Police say the VKGB was preparing for a bloody attack similar to the Maraş massacre of 1978 in which an ultra-nationalist used a bomb to attack the city’s Alevi population.
A curious gang
Links between the VKGB and retired high-ranking military officers has been under the spotlight since the first day of the investigation. Recent evidence proves that the VKGB united with another nationalist organization, the Kuvayi Milliye (National Forces), in a ceremony lead by Lt. Gen. Hasan Kundakçı, former commander of the Gendarmerie Regional Security Command.
The Kuvayi Milliye had made front page news after footage showing its chairman, retired Col. Fkir Karaadğ, leading an oath-to-kill-or-die ceremony was broadcast on the Internet. The pledge, taken with one hand on a rifle, is compulsory for new recruits.
The unification ceremony of the two groups was in March 2005 and organized at the VKGB’s office in Ankara. On behalf of Karadağ, his right-hand man Hüseyin Görüm participated, explaining the group’s activities, including frequent meetings with “top-level big shots” in Ankara. Retired Gen. Kundakçı also delivered a speech in this ceremony.
The investigation also revealed that Gen. Hurşit Tolon, Turkish Republic of Northern Cyprus (KKTC) President Rauf Denktaş, retired Maj. Gen. Cumhur Evcil, retired Lt. Gen. Suat İlhan and Vural Savaş sent flowers to the meeting.
A VKGB publication counts Professor Erol Manisalı, retired Maj. Gen. Erol Evcil, retired Col. Hüseyin Mümtaz, Honorary Chief Prosecutor of the High Court of Appeals Vural Savaş and Erol Bilbilik from the neo-nationalist Workers’ Party (İP) among its regular contributors.
Meanwhile recently emerged photographs show VKGB Chairman Taner Ünal, Deputy Chairman Vehbi Şanlı (who swindled a martyr’s widow out of YTL 60,000) and former Hakkari Ranger Brigade Commander retired Brig. Gen. Alattin Parmaksız together.
Retired Gen. Kundakçı is the honorary president of the VKGB.

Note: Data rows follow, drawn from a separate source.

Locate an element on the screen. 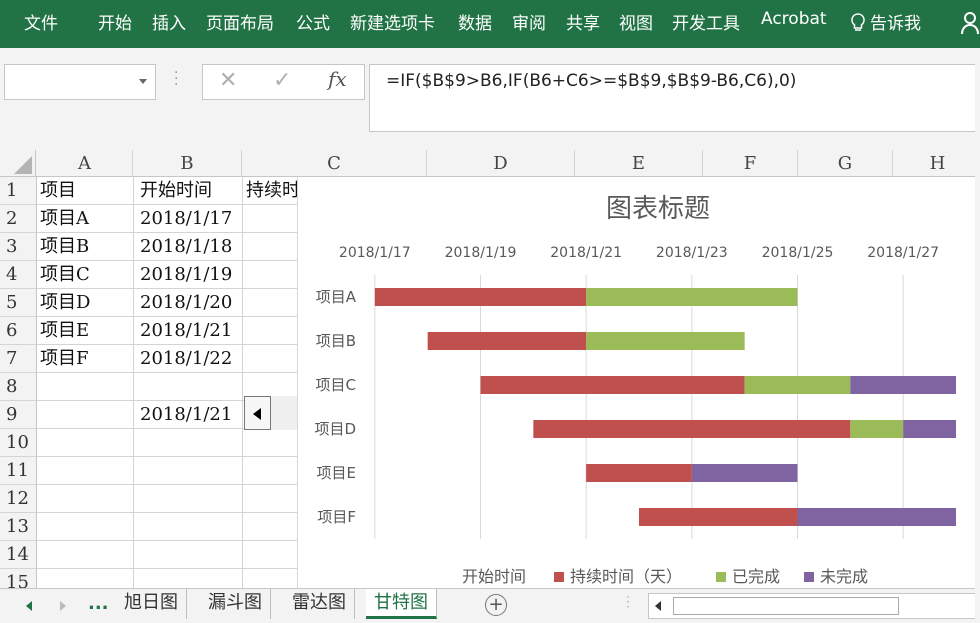 The image size is (980, 623). cell-a6: 项目E is located at coordinates (64, 331).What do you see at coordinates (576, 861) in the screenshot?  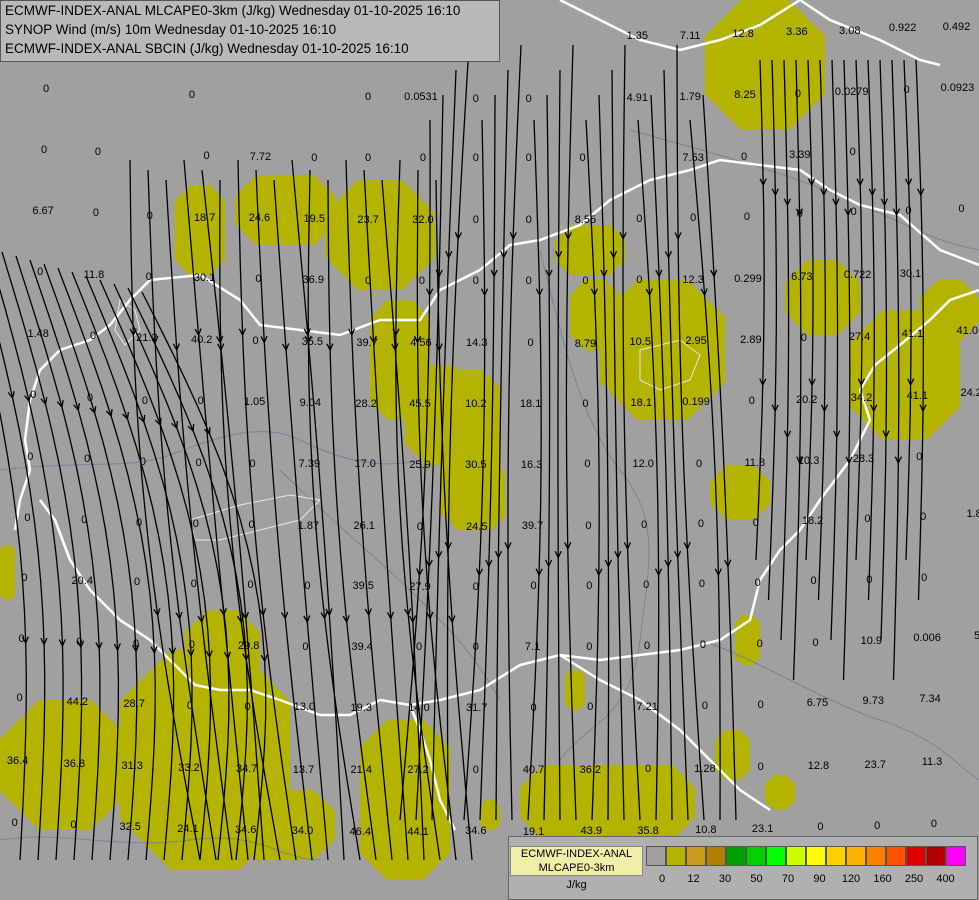 I see `legend-title: ECMWF-INDEX-ANAL MLCAPE0-3km` at bounding box center [576, 861].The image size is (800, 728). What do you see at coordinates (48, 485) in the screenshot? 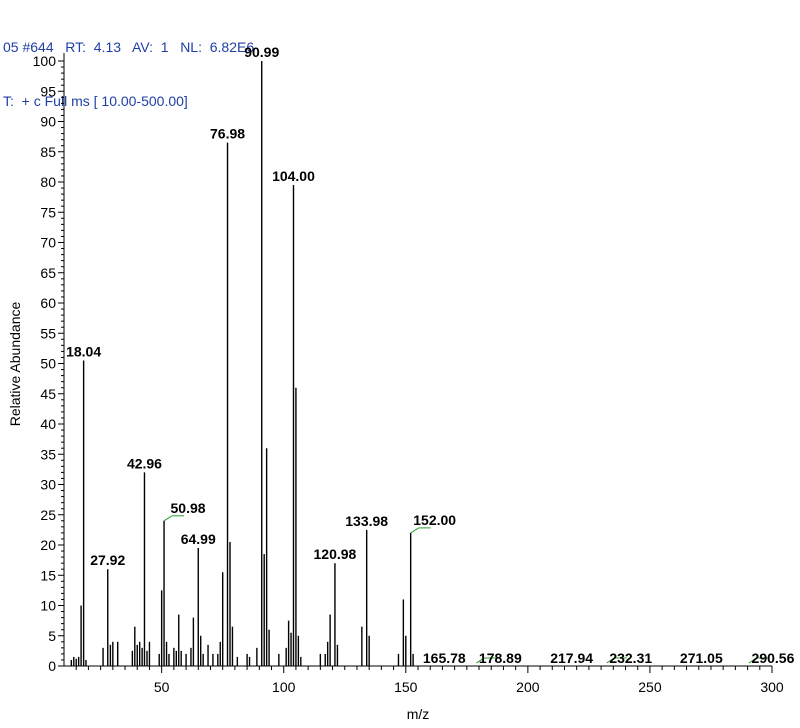
I see `y-tick-label: 30` at bounding box center [48, 485].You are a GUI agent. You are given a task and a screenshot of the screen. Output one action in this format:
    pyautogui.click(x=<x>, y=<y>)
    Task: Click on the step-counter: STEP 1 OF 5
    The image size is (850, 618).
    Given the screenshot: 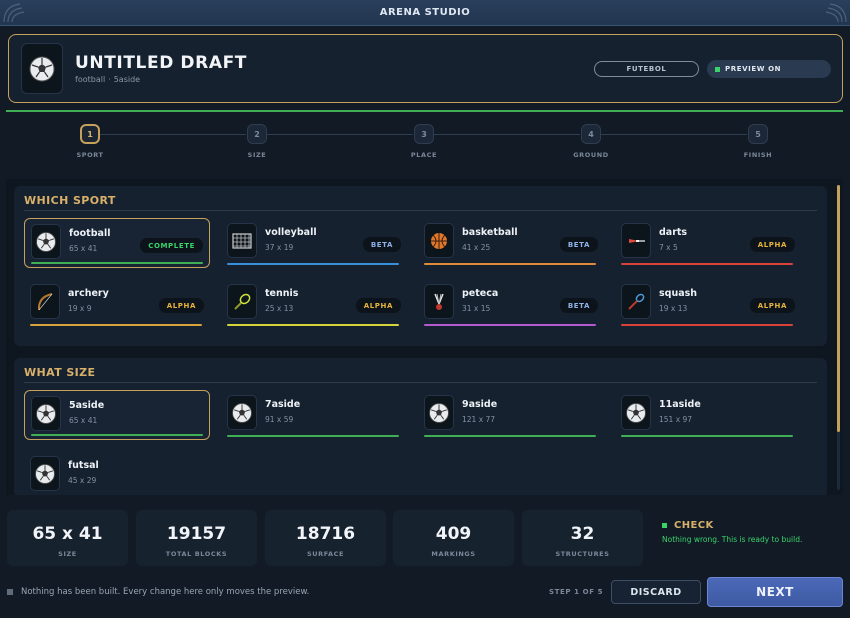 What is the action you would take?
    pyautogui.click(x=576, y=592)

MİT to investigate the case
A military prosecutor is also currently investigating the case because of the links revealed between the gang and retired officers. Phone conversations recorded during the course of the investigation which led to the members arrests also exposed contact made with certain members of the National Intelligence Organization (MİT), a Today’s Zaman correspondent in Ankara reports.
VKGB fact sheet
* Nineteen members of the Association for the Union of Patriotic Forces (VKGB) were taken into custody after an extensive operation by the Anti-Organized Crime and Smuggling Department of the Ankara Police last week.
* The results of the investigation are likely to have heavy political consequences as the group, in addition to suggestions of involvement in organized crime, seems to have planned and staged a number of illegal acts during political demonstrations. Phone records of conversations, recorded during a 14-month police operation that led to Monday’s arrests, reveal links between the suspects and former and currently active members of the military.
* The gang’s ultimate purpose is to disturb peace and stability in the country and overthrow the government, the investigation has revealed so far. Most of the evidence is based on information gathered from phone conversations during police monitoring since the start of the “Whirl” operation over a year ago.
* The criminal network obtains its orders from an individual codenamed “Number One,” however police were not able to determine the identity of the mysterious master. Number One is known to be a retired army general. Speculation suggests this person could be retired Maj. Gen. Veli Küçük or retired Gen. Hasan Kundakçı.
* Phone records also prove that, for the suspects, “funerals of martyred soldiers are events that need to be participated in with enthusiasm.”